A luta pela reforma agrária contrasta com os altos níveis de desmatamento na Amazônia. No mesmo ano de 2020, de acordo com dados divulgados pelo MAAP (Projeto de Monitoramento da Amazônia Andina), a floresta teve perda de 2,3 milhões de hectares, sendo 65% deles no Brasil, o terceiro pior registro nos últimos 20 anos. As áreas devastadas estariam diretamente ligadas à expansão da pecuária extensiva na região. 

"Quem preserva a Amazônia são as comunidades indígenas, ativistas, e a pequena agricultura. Enquanto tivermos o Ricardo Salles à frente do Ministério do Meio Ambiente, e o Bolsonaro, a Amazônia será terra arrasada porque eles não têm compromisso com a preservação ambiental, com os extrativistas e com as comunidades que vivem lá”, ressalta o dirigente nacional do MST. 

A degradação da floresta atrelada à expansão do agronegócio, bem como a recusa do poder Executivo em consolidar um projeto de reforma agrária, são fatores que acirram os conflitos no campo e culminam em massacres, a exemplo do visto em Eldorado dos Carajás. Para Rodrigues, a reforma agrária pode ser feita, simplesmente, com a caneta do Governo Federal. Ela apenas precisa precisa do orçamento aprovado pelo Congresso. Então, hoje, o problema de não ter uma reforma no Brasil é a forma de concepção de mundo deste governo genocida chamado Bolsonaro. É ele que não quer, destaca.

Jair Bolsonaro, antes de assumir a presidência,  já colecionava ataques aos movimentos que lutam pela reforma agrária. O mais recente foi no dia 15 de abril deste ano quando, por meio de suas redes sociais, publicou um vídeo em que acusava o MST de estar agindo violentamente contra assentados no sul da Bahia. Em resposta, o movimento afirmou que não tem envolvimento com o caso, e que espera que as investigações encontrem os responsáveis. 

 

As homenagens às vítimas do massacre de Eldorado dos Carajás

Todos os anos são prestadas homenagens às vidas perdidas no massacre de Eldorado dos Carajás. Desde 2020, no entanto, elas têm sido diferentes em razão da COVID-19. “Por conta da pandemia, temos focado nas ações de solidariedade. Todos os estados estão com ações planejadas, especialmente de doação de alimentos. Também vamos fazer, em muitos lugares, paralisações com faixas, cartazes, algumas chamas que mantêm viva a memória de Eldorado dos Carajás ”, destaca Marina dos Santos, integrante do setor de frente de massas do Movimento dos Trabalhadores Rurais sem Terra.

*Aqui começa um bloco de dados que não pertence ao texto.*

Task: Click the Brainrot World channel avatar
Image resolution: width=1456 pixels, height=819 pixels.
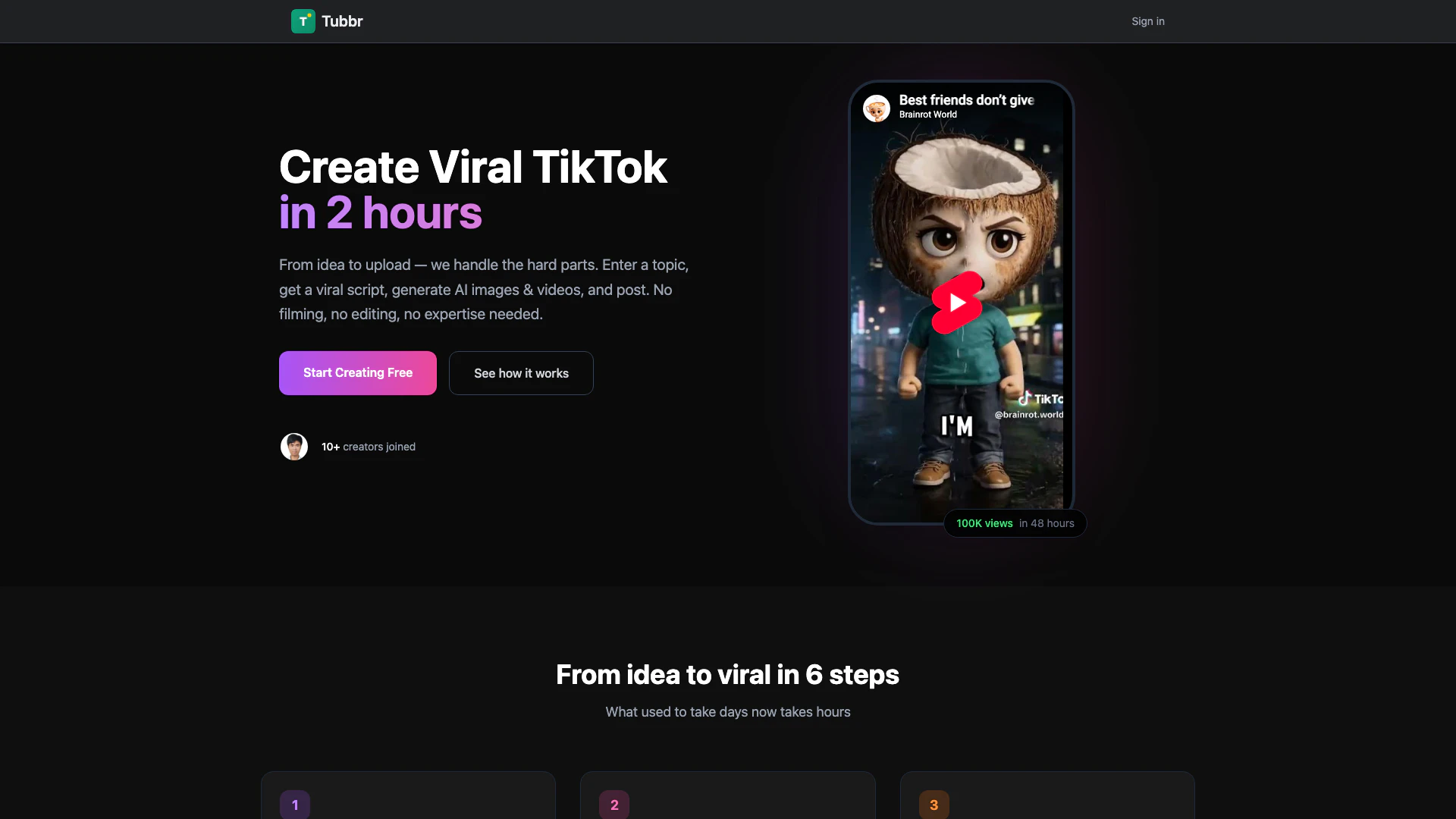Action: [x=876, y=108]
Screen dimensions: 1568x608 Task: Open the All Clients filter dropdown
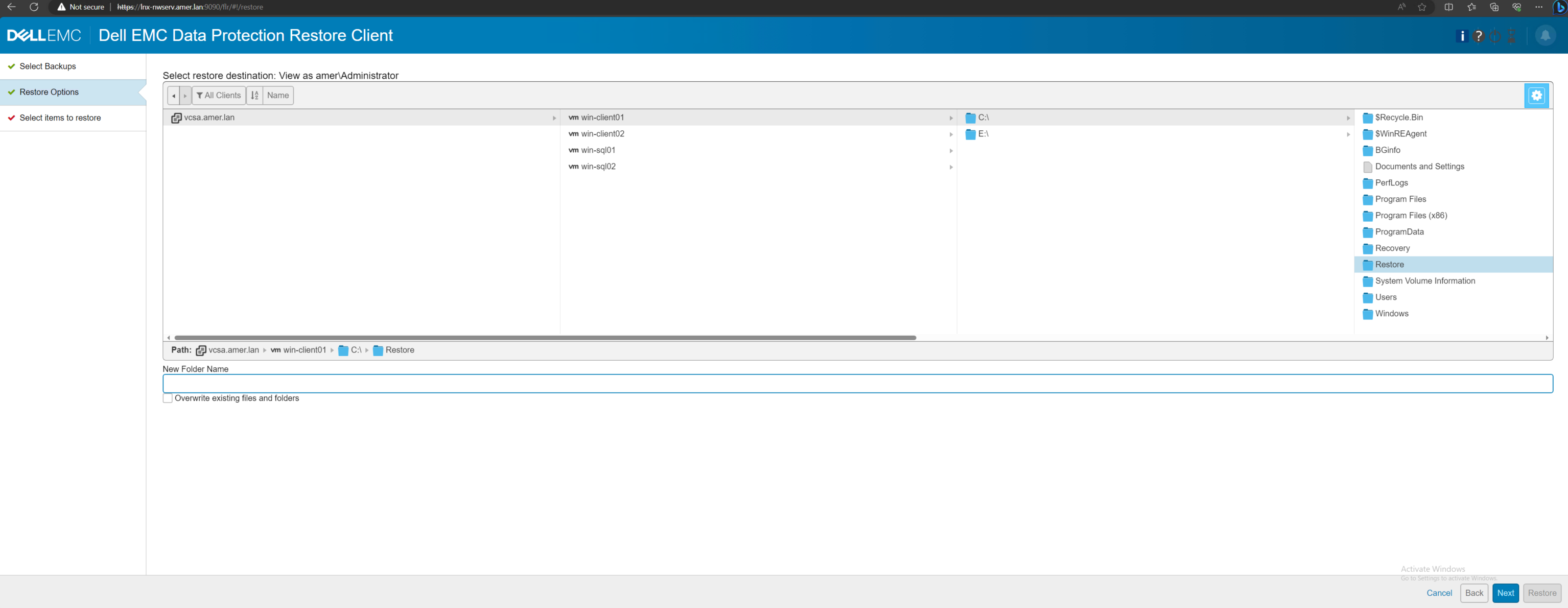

Hoje, o local que foi cenário do massacre é considerado sagrado pelo MST. O espaço abriga o Monumento das Castanheiras Queimadas, reduto formado por árvores mortas que representam as vítimas do conflito. Além disso, a fazenda Macaxeira, que era posse de um dos mandantes do crime, foi desapropriada e atualmente integra o assentamento 17 de abril, data que marca o conflito e é comemorado o Dia Mundial da Luta pela Terra. Segundo Marina dos Santos, integrante do setor de frente de massas do MST, “Abril, desde o massacre do Eldorado dos Carajás, é o mês com letra maiúscula. Porque ele é um mês de luto, em memória aos mártires do massacre de Eldorado dos Carajás, mas ele é, também, um mês de lutas. De lutas onde a gente dialoga com a sociedade as bandeiras de reforma agrária, popular, as bandeiras da produção, as bandeiras de uma sociedade mais justa e igualitária”.